Это стало первой приметой того ощущения, которое преследовало меня долгие годы. Судьба соединила меня не с друзьями детства, не с университетскими однокашниками и даже не с новыми знакомыми, которые впоследствии встретились на моем пути. Судьба соединила меня с насильником. Повенчала меня с ним, как с нареченным.
Оставив позади это предместье, мы въехали в другой мир, где обитала моя сестра, — на территорию Пенсильванского университета. Дома, предоставляемые студентам, стояли нараспашку, а вдоль тротуаров были в два ряда припаркованы фургоны «Университетских перевозок» и фирмы «Райдер». Кто-то додумался устроить отвальную с пивом. Рослые белые парни — кто в облегающей майке, кто с голым торсом — сидели на уличных скамьях и потягивали пиво из пластиковых стаканов.
Мы с матерью пробились к общежитию сестры и припарковались.
Подъехавший через минуту отец тоже сумел остановиться поблизости. Я осталась в машине. Мама, пытаясь скрыть очередной «глюк», расхаживала по тротуару.
До меня донеслись отцовские слова, прерванные маминым многозначительным взглядом:
— Ты видела этих скотов, которые отираются у каждого столба и…
Мать стрельнула глазами в мою сторону.
— Тише, Бад, — шепнула она.
Отец подошел ко мне и наклонился к окну:
— Как доехала, Элис?
— Нормально, папа, — ответила я.
Он раскраснелся и вспотел. Беспомощный. Напуганный. Никогда раньше я не слышала, чтобы он так огульно клеймил черных или другие меньшинства.
Папа отправился сообщить сестре, что мы приехали.

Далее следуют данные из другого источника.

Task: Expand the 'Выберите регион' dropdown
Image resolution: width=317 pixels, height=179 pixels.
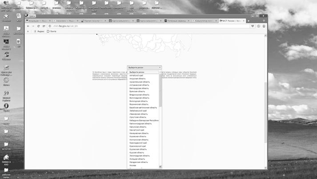Action: click(x=144, y=68)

Я ждала в машине вместе с подсевшей ко мне матерью. Мы молчали. Я наблюдала за прощальной суетой. Студенты заталкивали свои пожитки в большие брезентовые цилиндры, похожие на почтовые мешки. Их можно было катить по асфальту прямо к родительским машинам. Знакомые семьи приветствовали друг друга. На вытоптанном клочке газона двое парней перебрасывались летающей тарелкой «фрисби». Из окон общежития сестры неслась оглушительная музыка. В воздухе витал дух свободы и раскрепощенности; по кампусу эпидемией распространялось лето.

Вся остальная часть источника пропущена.